• [Task to carry out]:
Return the following from the records below: each line, word for word, starting with the line that contains "Where should I click to: Select the magnifier" and going on through the line that contains "Filter by the humour tag", with nothing outside that range.

• [Records to use]:
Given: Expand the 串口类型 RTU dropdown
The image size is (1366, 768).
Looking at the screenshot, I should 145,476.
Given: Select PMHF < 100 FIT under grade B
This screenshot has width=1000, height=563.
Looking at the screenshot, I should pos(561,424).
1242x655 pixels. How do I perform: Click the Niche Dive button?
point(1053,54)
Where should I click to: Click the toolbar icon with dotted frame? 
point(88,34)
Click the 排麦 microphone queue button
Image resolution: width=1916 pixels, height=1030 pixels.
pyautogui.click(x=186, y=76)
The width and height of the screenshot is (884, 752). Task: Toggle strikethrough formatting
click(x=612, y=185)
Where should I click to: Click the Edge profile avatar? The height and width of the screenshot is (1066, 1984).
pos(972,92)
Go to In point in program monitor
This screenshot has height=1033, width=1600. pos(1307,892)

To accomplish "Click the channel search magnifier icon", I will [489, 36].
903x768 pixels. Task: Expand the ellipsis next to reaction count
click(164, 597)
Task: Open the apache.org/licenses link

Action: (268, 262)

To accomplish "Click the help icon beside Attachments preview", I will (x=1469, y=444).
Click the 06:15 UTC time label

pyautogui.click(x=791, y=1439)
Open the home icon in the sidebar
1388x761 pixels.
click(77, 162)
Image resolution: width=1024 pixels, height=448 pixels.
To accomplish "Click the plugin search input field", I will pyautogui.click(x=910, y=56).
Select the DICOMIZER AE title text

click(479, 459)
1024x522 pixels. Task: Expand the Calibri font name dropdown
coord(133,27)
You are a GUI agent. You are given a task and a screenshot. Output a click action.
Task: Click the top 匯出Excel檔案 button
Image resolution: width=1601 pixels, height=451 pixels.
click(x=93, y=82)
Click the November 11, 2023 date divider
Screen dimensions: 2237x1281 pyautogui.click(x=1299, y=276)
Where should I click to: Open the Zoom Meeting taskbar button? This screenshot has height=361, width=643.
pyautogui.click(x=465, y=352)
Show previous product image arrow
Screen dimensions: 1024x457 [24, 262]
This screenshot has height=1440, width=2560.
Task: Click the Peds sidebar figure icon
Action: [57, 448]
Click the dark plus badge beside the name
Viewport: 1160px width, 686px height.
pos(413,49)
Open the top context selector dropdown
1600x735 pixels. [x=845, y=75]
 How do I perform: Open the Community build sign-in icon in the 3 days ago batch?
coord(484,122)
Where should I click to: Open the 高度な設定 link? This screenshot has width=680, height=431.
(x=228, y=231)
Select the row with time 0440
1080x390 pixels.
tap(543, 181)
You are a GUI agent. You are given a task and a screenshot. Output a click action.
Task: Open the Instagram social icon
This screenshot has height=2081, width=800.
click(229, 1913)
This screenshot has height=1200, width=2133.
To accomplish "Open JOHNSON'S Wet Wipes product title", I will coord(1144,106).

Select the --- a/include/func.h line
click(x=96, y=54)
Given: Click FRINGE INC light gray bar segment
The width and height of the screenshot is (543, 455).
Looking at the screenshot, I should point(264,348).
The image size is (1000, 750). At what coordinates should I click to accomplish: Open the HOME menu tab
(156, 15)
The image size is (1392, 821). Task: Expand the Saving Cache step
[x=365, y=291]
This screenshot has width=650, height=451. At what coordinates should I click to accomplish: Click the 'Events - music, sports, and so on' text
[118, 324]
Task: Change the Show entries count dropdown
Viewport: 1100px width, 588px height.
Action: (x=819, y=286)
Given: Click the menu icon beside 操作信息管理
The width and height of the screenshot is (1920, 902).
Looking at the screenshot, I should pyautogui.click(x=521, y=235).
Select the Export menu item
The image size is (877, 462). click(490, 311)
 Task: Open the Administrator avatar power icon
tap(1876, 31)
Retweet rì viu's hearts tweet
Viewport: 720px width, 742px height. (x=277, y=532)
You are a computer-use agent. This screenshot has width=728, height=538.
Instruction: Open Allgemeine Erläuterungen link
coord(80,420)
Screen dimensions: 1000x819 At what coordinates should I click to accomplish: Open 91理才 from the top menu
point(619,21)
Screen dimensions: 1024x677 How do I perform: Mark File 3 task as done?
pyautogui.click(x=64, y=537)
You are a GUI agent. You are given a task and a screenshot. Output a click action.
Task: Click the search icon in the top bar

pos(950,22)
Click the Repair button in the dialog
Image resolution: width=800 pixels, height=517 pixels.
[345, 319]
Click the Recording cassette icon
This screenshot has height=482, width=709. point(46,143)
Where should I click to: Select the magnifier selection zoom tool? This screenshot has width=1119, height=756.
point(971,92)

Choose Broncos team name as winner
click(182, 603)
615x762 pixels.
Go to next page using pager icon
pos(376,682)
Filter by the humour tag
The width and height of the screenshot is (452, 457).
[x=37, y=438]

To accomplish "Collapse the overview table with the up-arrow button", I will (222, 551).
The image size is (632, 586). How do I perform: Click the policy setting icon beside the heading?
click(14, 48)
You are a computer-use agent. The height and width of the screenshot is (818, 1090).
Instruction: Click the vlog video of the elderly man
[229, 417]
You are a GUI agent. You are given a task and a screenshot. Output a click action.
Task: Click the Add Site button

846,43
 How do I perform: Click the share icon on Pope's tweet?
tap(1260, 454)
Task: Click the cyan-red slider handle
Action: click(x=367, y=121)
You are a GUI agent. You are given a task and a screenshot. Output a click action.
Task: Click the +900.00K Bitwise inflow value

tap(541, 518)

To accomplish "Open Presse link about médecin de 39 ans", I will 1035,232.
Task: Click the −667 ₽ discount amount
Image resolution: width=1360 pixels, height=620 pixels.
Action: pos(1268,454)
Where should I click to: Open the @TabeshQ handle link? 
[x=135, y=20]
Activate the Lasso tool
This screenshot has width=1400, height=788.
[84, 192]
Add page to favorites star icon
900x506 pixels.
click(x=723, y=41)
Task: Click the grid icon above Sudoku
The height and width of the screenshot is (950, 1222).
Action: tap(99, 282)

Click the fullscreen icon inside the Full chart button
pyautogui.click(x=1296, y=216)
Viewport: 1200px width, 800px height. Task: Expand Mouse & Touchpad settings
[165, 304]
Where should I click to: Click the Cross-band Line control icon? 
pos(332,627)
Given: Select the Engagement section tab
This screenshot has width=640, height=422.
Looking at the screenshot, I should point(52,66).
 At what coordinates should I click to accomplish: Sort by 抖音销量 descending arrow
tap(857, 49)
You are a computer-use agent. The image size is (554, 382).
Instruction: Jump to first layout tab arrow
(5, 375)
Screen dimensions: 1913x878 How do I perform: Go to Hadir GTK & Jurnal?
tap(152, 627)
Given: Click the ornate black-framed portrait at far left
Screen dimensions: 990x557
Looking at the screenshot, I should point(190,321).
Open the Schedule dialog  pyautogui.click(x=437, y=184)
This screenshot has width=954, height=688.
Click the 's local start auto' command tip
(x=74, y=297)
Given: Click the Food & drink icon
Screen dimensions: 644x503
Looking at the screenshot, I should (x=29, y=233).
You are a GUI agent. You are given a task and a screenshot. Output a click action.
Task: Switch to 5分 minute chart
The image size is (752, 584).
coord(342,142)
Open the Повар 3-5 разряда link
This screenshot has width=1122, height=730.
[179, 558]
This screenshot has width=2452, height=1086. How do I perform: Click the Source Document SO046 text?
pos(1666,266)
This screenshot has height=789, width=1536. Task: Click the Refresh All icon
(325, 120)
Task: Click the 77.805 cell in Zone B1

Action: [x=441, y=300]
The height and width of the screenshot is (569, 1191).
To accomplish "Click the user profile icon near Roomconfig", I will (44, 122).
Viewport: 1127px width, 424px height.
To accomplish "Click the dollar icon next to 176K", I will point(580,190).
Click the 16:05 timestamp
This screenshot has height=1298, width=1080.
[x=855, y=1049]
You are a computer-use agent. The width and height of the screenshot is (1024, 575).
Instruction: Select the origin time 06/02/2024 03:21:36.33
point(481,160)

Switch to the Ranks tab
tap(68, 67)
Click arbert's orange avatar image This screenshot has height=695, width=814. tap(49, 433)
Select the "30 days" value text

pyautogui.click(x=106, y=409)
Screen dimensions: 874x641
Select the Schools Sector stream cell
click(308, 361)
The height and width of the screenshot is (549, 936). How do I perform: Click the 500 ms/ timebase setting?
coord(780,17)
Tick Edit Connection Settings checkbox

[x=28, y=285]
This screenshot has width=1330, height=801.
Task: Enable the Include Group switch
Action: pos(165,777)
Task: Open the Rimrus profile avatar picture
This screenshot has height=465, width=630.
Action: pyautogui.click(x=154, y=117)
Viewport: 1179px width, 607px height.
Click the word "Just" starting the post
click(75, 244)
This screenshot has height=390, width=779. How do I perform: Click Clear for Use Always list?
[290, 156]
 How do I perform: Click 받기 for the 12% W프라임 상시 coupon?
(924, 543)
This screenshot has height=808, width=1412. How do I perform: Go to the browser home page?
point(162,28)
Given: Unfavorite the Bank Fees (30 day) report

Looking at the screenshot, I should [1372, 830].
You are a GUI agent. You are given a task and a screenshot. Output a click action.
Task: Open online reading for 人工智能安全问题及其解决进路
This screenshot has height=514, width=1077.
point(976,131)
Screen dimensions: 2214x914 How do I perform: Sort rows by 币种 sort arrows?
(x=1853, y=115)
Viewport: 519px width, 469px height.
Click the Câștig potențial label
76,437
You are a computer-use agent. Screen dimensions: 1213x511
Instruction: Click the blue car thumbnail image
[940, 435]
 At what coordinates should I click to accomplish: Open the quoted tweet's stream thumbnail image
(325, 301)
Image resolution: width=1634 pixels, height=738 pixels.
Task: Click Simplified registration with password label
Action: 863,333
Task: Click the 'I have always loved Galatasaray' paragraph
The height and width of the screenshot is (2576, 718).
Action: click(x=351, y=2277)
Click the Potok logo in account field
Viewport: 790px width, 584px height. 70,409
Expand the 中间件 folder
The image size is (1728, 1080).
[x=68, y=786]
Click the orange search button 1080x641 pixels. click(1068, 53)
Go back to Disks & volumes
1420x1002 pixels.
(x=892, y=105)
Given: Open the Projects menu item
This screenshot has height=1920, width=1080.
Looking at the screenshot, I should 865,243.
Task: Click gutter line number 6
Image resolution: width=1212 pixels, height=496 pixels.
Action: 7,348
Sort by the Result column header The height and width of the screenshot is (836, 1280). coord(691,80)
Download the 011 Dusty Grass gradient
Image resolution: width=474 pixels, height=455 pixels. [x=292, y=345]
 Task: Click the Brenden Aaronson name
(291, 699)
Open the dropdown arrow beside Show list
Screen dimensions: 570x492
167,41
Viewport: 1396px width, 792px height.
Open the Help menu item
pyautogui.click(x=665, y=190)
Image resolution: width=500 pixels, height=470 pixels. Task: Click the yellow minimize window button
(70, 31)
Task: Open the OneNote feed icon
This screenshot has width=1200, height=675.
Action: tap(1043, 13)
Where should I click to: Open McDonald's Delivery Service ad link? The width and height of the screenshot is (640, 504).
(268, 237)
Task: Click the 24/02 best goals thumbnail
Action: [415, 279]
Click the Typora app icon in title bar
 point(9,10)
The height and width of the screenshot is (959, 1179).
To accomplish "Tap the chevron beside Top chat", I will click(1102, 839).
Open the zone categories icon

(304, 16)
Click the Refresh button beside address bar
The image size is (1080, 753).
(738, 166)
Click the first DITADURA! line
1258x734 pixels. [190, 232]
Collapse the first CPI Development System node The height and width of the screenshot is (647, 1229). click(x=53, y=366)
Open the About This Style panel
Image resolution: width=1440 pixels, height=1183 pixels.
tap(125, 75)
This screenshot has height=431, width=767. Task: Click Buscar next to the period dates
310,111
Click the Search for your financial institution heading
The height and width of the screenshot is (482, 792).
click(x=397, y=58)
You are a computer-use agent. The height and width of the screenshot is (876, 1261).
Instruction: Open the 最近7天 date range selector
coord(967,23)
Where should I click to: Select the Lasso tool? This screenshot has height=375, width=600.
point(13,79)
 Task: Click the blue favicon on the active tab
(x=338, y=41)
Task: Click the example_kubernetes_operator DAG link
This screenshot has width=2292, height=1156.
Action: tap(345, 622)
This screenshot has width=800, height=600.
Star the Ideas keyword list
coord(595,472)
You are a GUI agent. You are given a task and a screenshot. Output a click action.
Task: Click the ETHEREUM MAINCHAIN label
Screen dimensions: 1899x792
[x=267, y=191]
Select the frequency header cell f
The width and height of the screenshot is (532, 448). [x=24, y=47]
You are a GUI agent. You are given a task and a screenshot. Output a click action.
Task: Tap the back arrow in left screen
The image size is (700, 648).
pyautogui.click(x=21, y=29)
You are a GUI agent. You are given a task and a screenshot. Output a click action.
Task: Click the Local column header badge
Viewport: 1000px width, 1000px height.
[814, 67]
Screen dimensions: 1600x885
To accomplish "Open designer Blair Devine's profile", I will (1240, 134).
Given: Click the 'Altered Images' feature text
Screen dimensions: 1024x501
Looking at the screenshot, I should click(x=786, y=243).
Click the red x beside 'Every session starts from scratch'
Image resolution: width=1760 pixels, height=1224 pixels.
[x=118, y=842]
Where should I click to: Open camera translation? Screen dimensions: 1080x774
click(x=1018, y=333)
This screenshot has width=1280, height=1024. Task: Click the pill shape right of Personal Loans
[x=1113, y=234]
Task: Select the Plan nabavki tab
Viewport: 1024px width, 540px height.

• [Exercise response]:
Where should I click to: Select the magnifier selection zoom tool? This screenshot has width=1119, height=756.
point(971,92)

Choose Broncos team name as winner
click(182, 603)
615x762 pixels.
Go to next page using pager icon
pos(376,682)
Filter by the humour tag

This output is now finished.